И по Гороховой успела походкой лёгкой пробежать, несмотря на моросящий дождик. Поначалу Гороховая носила разные названия: и - Средняя перспектива, и 2-й Адмиралтейский проспект, и 2-я Перспективная улица, и Адмиралтейская улица, и Комиссарская, и имени Дзержинского, но упрямая в своём бессмертии литература победила - с 1991 года она опять Гороховая. Здесь Гоголь жил. Здесь Достоевский вживался в роль идиота. Здесь с губ Милы сорвались стихи Бродского:
Когда в Москве в петлицу воткнут
и в площадей неловкий толк
на полстолетия изогнут
Лубянки каменный цветок,
а Петербург средины века,
адмиралтейскому кусту
послав привет, с Дзержинской съехал
почти к Литейному мосту,
и по Гороховой троллейбус
не привезёт уже к судьбе.
Литейный, бежевая крепость,
подъезд четвертый кгб.
Встречи, объятья, и танцы до полного изнеможения.
От чего зависит хорошее настроение?
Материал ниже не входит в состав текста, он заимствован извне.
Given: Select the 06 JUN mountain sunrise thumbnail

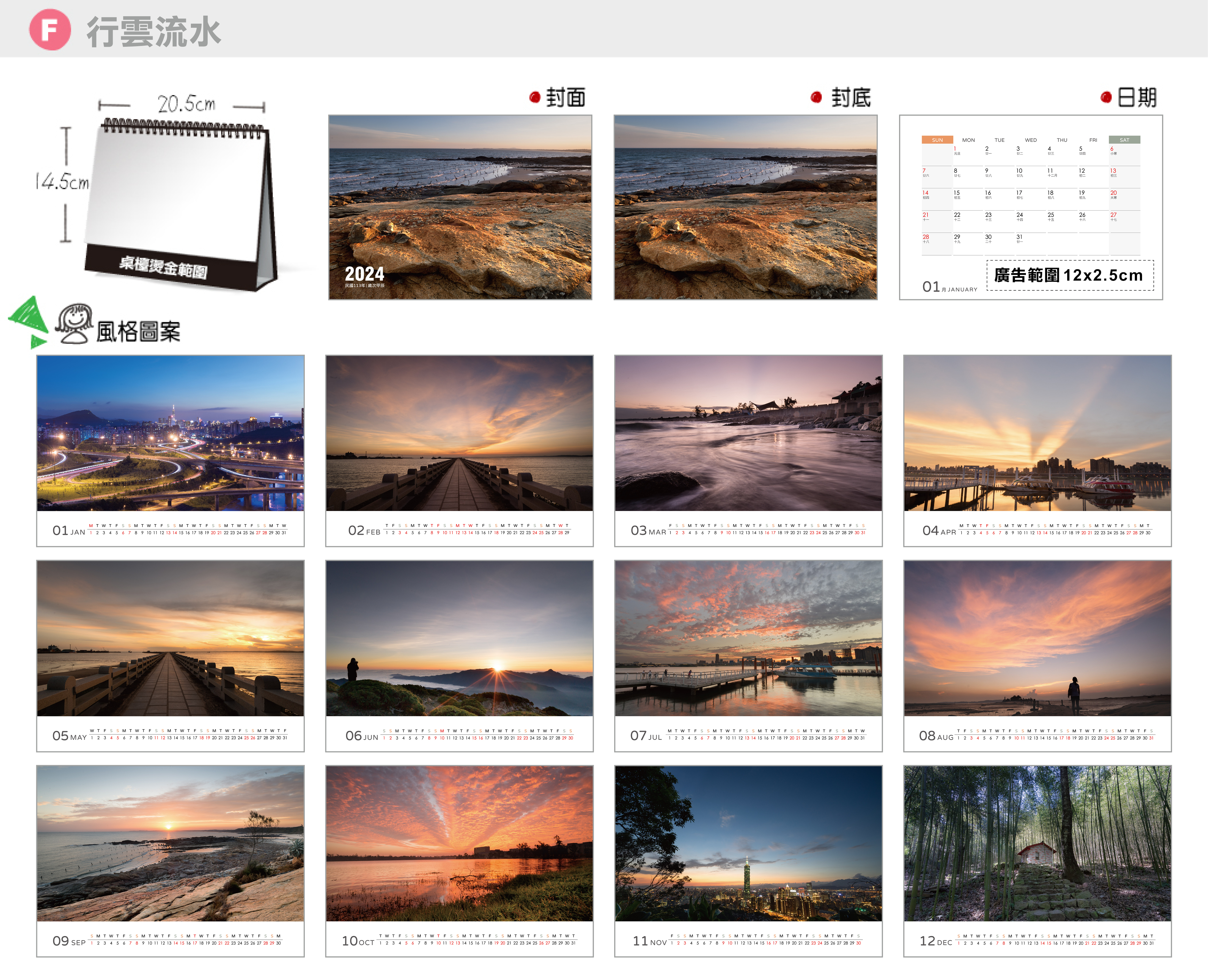Looking at the screenshot, I should tap(459, 638).
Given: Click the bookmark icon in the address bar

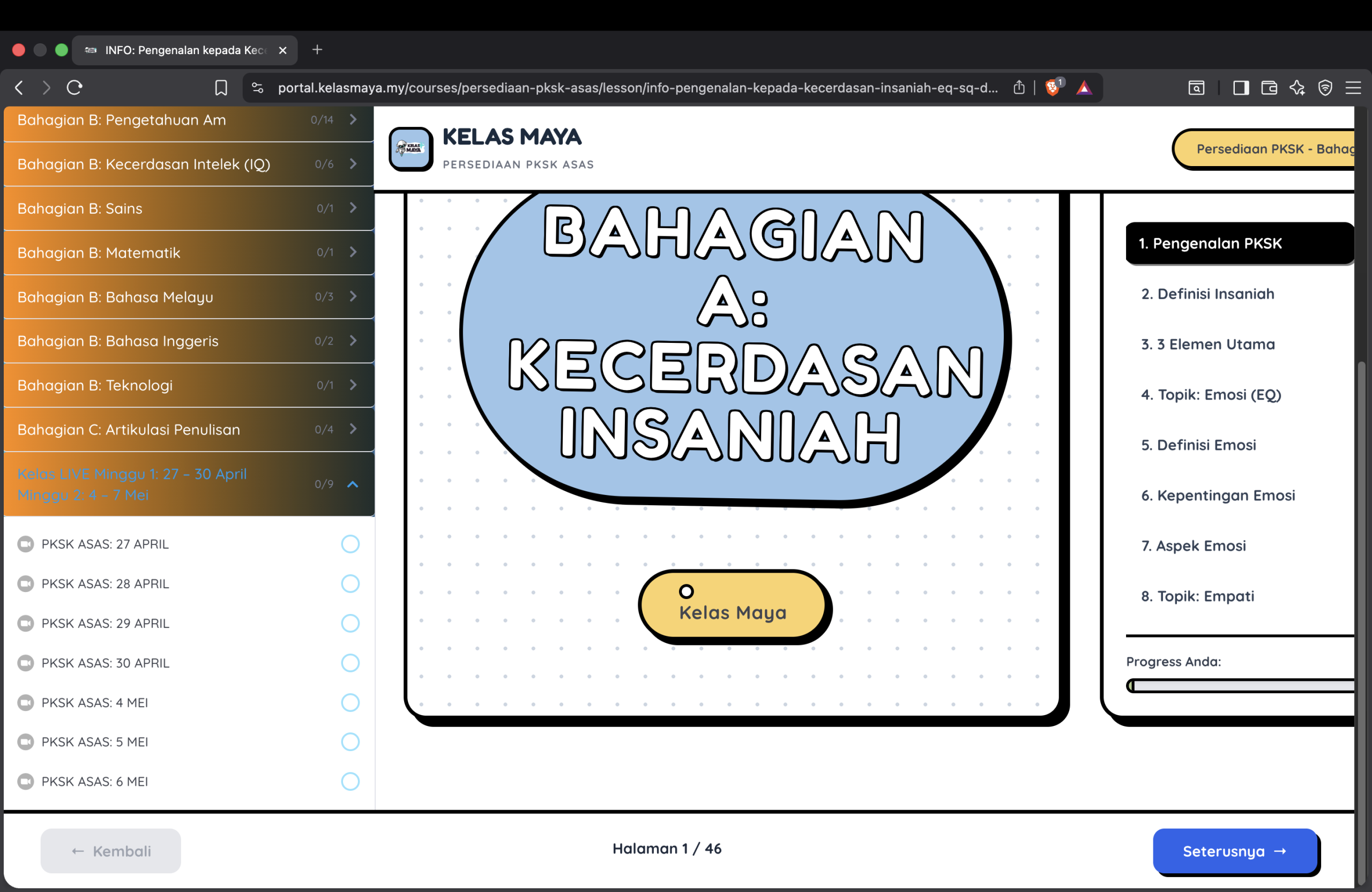Looking at the screenshot, I should (x=221, y=87).
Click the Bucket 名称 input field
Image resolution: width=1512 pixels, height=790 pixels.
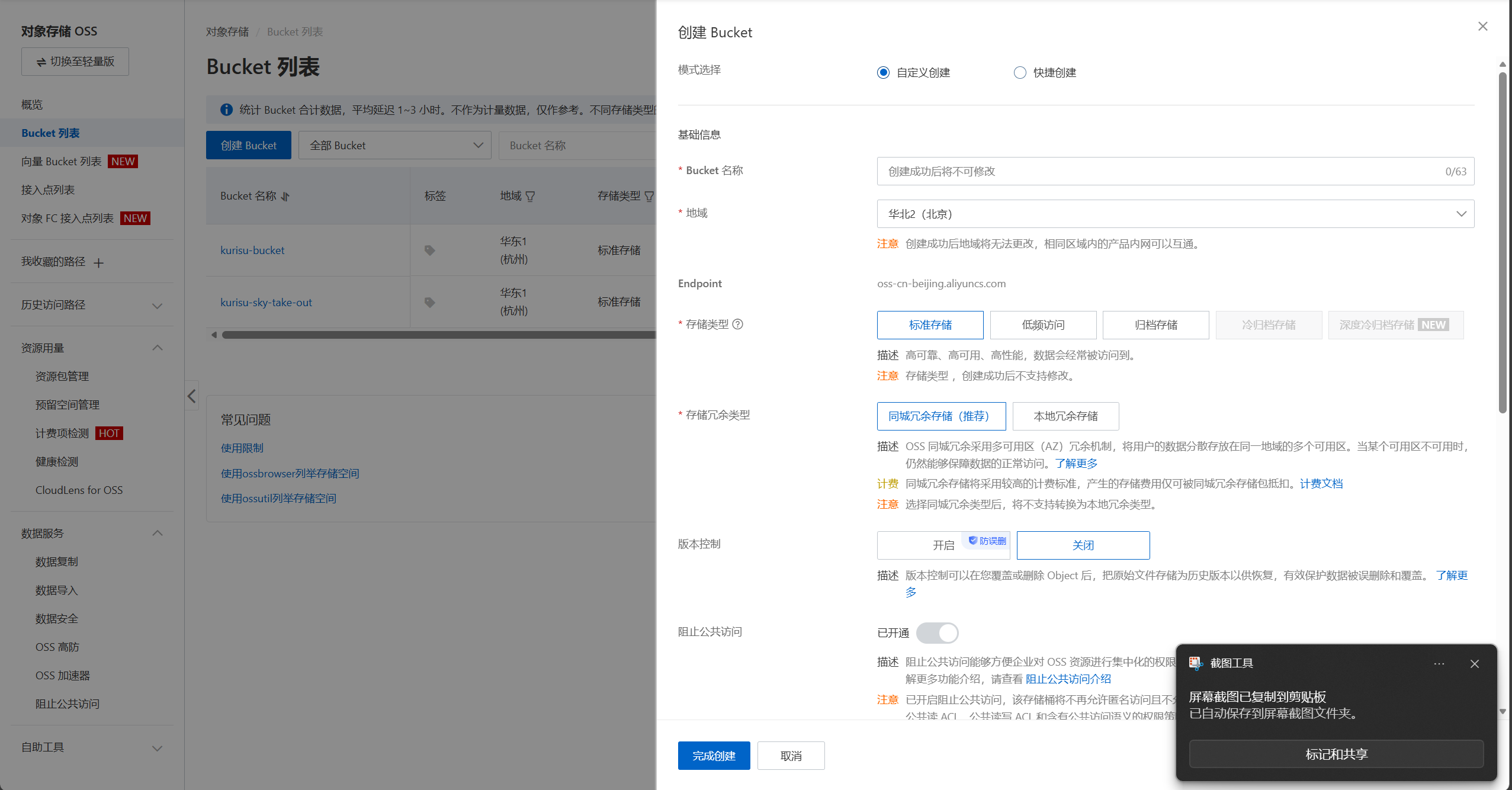pos(1161,171)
От той атмосферы, что тебя окружает! Люди, события, впечатления...
Возвращались поздно ночью. Вспоминали годы учёбы, говорили о музыке, вспоминали студенческие шутки. В городе, где реки и мосты, невозможно спать. В Питере у Милы один день проходил не как два, а как месяц.
- Завтра домой, в Москву, - пробормотала она, засыпая.
Ночевала Мила у подруги на Петроградской стороне. Проснулась она довольно поздно. Звуки вкрадчиво ласкающей слух музыки разбудили её. Вроде бы всё вокруг было тихо, но она отчётливо слышала нежную медленную музыку. Прислушалась - это переливы арфы, напоминающие журчание ручья.
Откуда она?
Мила подошла к окну, раздвинула небесного цвета занавески, но ничего, кроме тумана, не увидела, а музыка продолжала завораживающе звучать. Прислушавшись, Мила догадалась, что это музыка её души, которая чуть слышно поёт без внешнего вмешательства. В таинственное туманное утро душа сама собой исполняла на арфе сладостную мелодию любви и бесконечной надежды. Невольно она начала осторожно кружиться, напевая. Остановилась с легкой улыбкой перед зеркалом, оглядела себя с ног до головы изучающе. Осталась собой вполне довольна. "Значит, родная моя душа, находится не во мне, а где-то рядом. Утренняя музыка навеяла мне ещё одну тайну души моей. А сколькие из них, этих тайн, мне неведомы?"
Бой часов вернул Милу в реальность. Нужно было спешить на вокзал. Она торопливо собралась и, выскочив на улицу, поймала такси.
Сапсан плавно покачиваясь несся в Москву.
Миле так хотелось спать! Но на протяжении всей поездки, едва она закрывала глаза, перед глазами крутился калейдоскоп неотложных дел, которые выстраивались в сплошную бесконечную цепочку, и не дали уснуть. Она стала вспоминать минувший вечер, который чудесно провела с любимым человеком, который встретил её у служебного входа после концерта. "Как же мне с ним приятно и хорошо! И чувство юмора у нас родственное, и с ним я могу быть такой, какая я есть. И он расстегнут и застегнут ровно настолько, чтобы не вмешиваться в тебя и в то же время быть открытым. При этом мы чувствуем и понимаем друг друга без слов. Как только я разберусь с самыми неотложными делами, нужно будет предложить ему переехать ко мне". Мила сладко потянулась и подумала о том, что перемена мест всегда идёт ей на пользу.
По прибытии поезда в Москву на платформе Мила выделила из всех шумов дорогой сердцу голос:
- Милочка!
"Показалось, - подумала она, - его здесь не может быть!"
- Милочка!
Знакомый голос прозвучал значительно громче. Мила растеряно смотрела по сторонам, пытаясь выхватить из толпы любимого. Внезапно он возник прямо перед ней с букетиком трепетных ландышей, мелодично позванивающих только для неё.
- Рома! Как ты здесь?
Много ли нужно для счастья? Оказаться дома и пересечься, даже всего на час, с дорогим сердцу человеком.
- Что значит, как! Я встречаю тебя, любимая!
- Я подумала, что это привидение, что я как будто бы нахожусь в удивительном пространстве, в котором невидимое вдруг становится видимым: тебя нет, но я хочу, чтобы ты был и ты есть!